Saturday, August 22, 2015

Track of the Week: The Isley Brothers "Fight The Power"



[Editor's Note: In two weeks I am turning 40.  In honor of that momentous and depressing occasion, my next few tracks of the week will be taken from the charts around the time I was born in 1975.]

I got into history and historical thinking at way too early an age, when I was still in elementary school.  I think even as a ten year old I was interested to know what important historical events had happened on my birthday, and what was going on in the world on the day that I was born.  That interest has dovetailed with my obsession with music, and a desire to know what songs were hits when I first entered the world.  A lot of time has passed in my life now, and the world I was born into is pretty foreign to the one I am living in today.

Looking back to the charts in September of 1975, I am struck by the broad range of stuff in the top 20, from Bad Company to the Carpenters.  I was most surprised to see a political song by the Isley Brothers, "Fight The Power" lingering near the top of the heap in the weeks around my birth.  It has a very funky feel and very complex rhythm with some almost overbearing wah-wah bass that dates the song immediately to the mid-70s.  It lies on the cusp between funk and disco, which is only appropriate for an innovative band that made some of the best dance music of the sixties.  (The breadth and diversity of the Isley Brothers' output never ceases to amaze me.)

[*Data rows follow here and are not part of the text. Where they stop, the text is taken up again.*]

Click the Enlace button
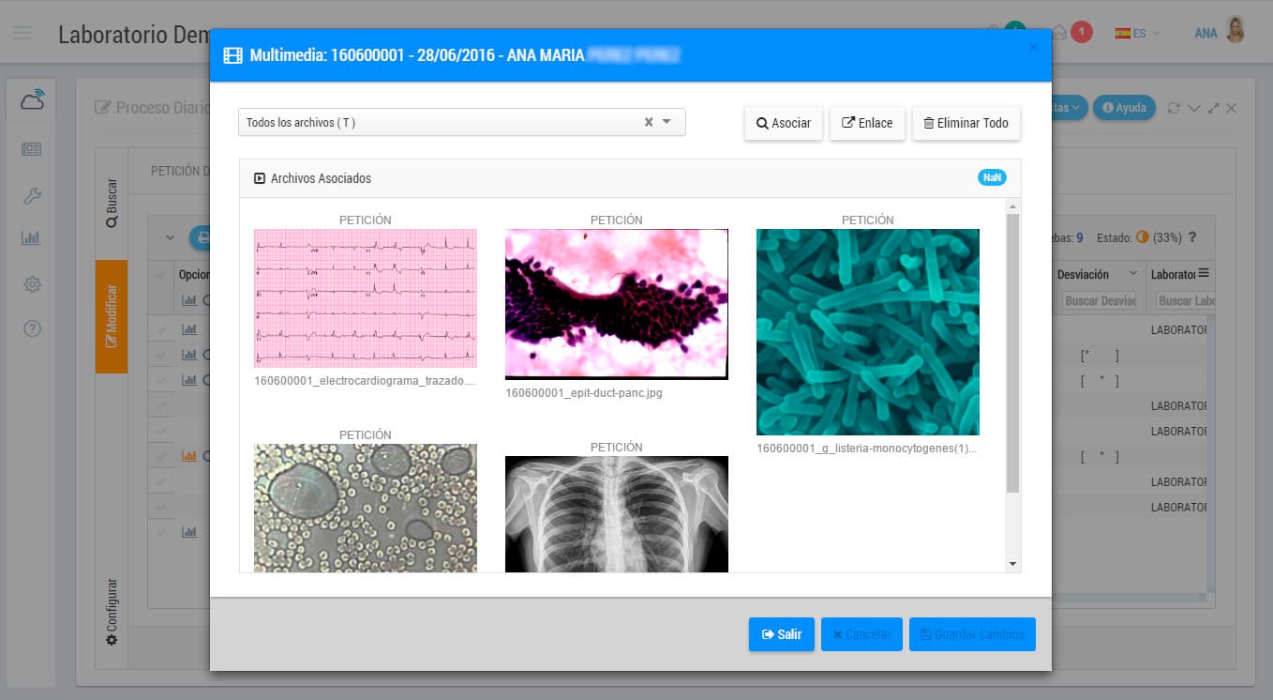The image size is (1273, 700). 867,123
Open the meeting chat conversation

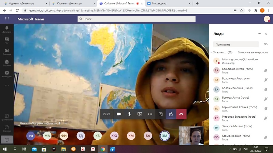click(x=161, y=114)
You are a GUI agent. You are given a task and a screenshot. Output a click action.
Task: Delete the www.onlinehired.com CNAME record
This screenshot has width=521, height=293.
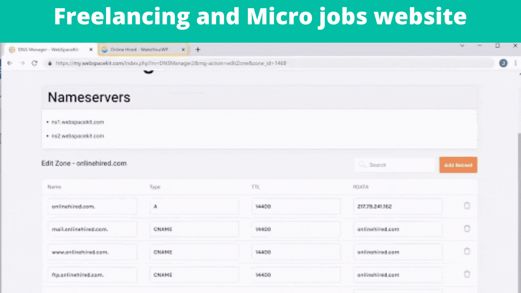tap(467, 251)
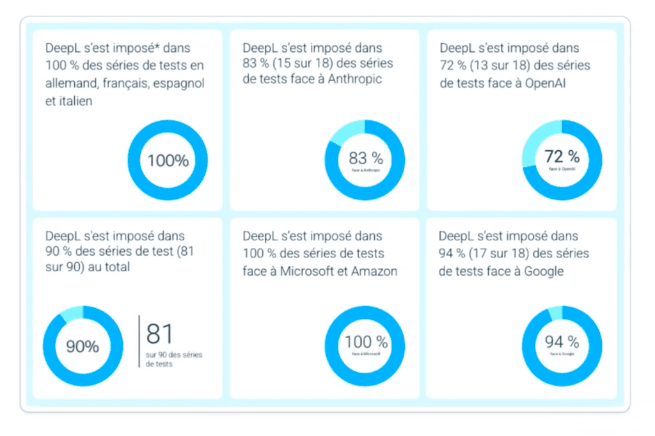Click the 100 % Microsoft donut chart
This screenshot has height=436, width=655.
click(x=365, y=346)
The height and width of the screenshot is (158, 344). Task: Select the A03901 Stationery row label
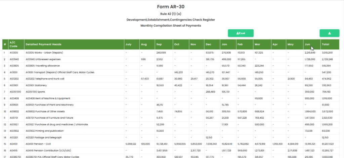click(37, 85)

"Fight the Power"'s strong political nature and criticism of authority are also very striking.  (Public Enemy would quote this song in their own "Fight The Power.")  While the music is VERY 70s, the lyrics are reminiscent of the 60s.  The mid-70s, and 1975 in particular, were a kind of transitional period, when the social movements of the sixties and early seventies seemed played out, but the conservative tidal wave that would wash over the country in the late 70s had not yet coalesced.  Musically "Fight the Power" is pointing the way to the future and the sounds of disco and hip-hop, where rhythm would eclipse melody.  Lyrically, this song points to the past, and the great period of change and protest receding into the distance.  That makes it perhaps the most representative song on the charts in September of 1975, and one still worth listening to.